DOCUMENT EXTRACT
# Poly tape verses poly rope



## nchobbyfarm (Apr 10, 2011)

Is one better that the other? I am fencing 1.5 acres for my horse that was given to me last February and has been boarded since. I am wanting her here and will be constructing the pasture this week. Also, how many strands do you recommend and what height for the top? Thanks.


----------



## where I want to (Oct 28, 2008)

If the horse is respectful of fences, either will work. I prefer polytape because of it's visiblity and that it is less likely to cut into a leg that has become wrapped in it.
It helps to have a half twist in the pollytape to keep the wind from blowing it over so easily. If you have a lot of wind, the polywire will not be so effected.
I have 48" posts and only run three strands leaving it up off the ground by about two feet. 
None of my horses have ever been pushy about fences and do just fine with it, although I now have woven wire around the perimiter.


----------



## Otter (Jan 15, 2008)

Polyrope is advertised as being very hard to break.

This is actually not good. An electric fence holds animals back with it's shock, not it's stoutness. A horse can get tangled in an electric fence, and I want the fence to break before the horse does.

Poly tape all the way for me.


----------



## oregon woodsmok (Dec 19, 2010)

The tape has better visibility, but it has some serious wind issues.

You can improve visibility with the wire by tying a few flags to it.


----------



## jennigrey (Jan 27, 2005)

SUPPLIED DATA
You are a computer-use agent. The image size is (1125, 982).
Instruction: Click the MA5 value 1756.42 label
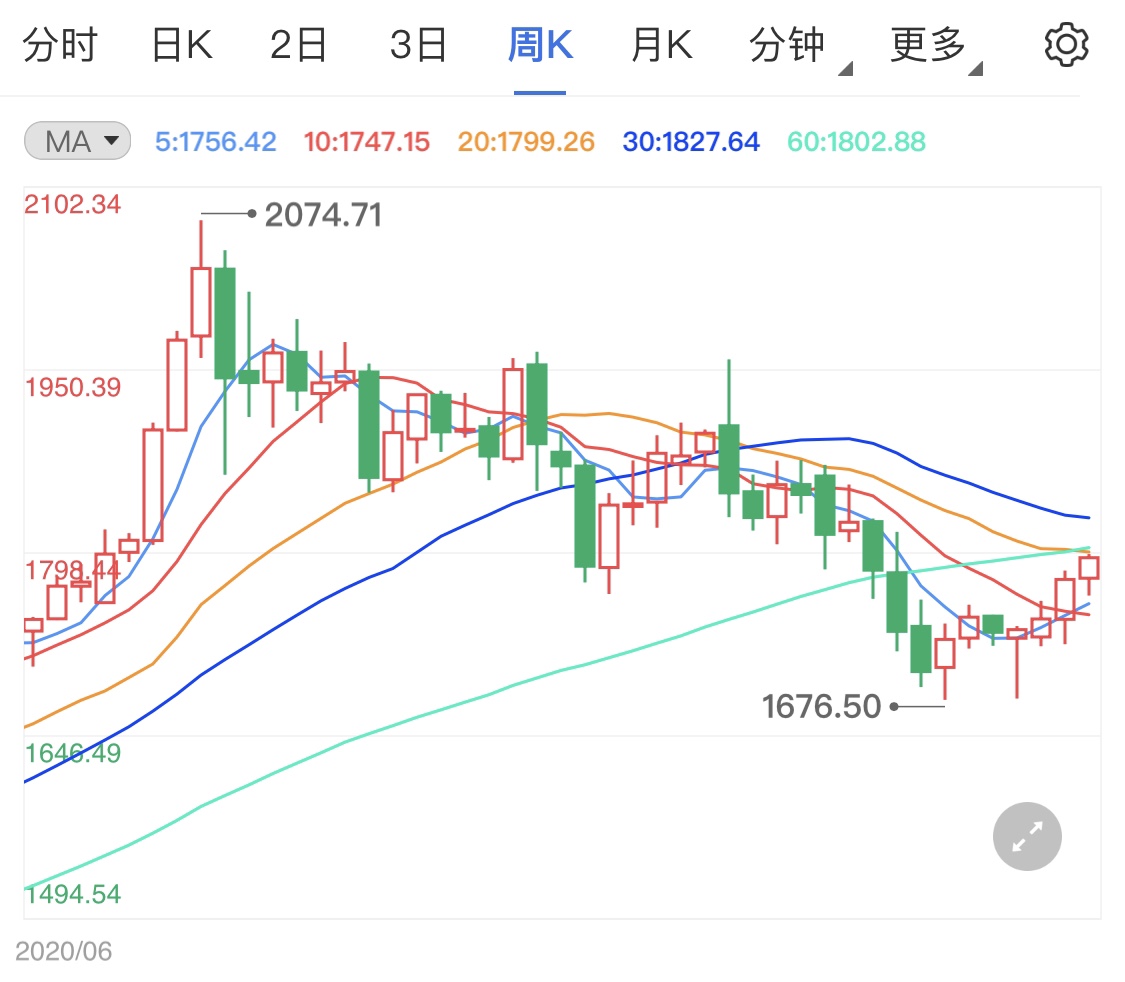click(216, 142)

JOB
Can you extend the forum thread on poly tape versus poly rope for horse fencing, picking up right after its last line? Leave the material out of this entirely.

REPLY TO THE TASK
Like the others, I do prefer the tape over the rope for its visibility. I use the 3/4" stuff. But when it snows, that tape gets dragged all the way to the ground. I typically only use it in the spring and summer, for temporarily fencing irregular areas for daytime grazing.


----------



## Joshie (Dec 8, 2008)

We use and like three strands of polyrope. It's what our trainer uses too.


----------



## offthegrid (Aug 11, 2009)

I think either will work well if hot enough. In theory, I like the tape because it will break, however, I also find that it stretches a lot. If you live in a windy area, or that gets a lot of snow, I would go with the rope -- at least 3 tight strands on wooden or very solid posts -- and keep it hot. 

I remember very clearly de-icing and then tightening about 250 feet of saggy poly tape one January after an ice storm. Not fun. And once it has stretched, if sometimes will twist and break the wire strands and cause shorts.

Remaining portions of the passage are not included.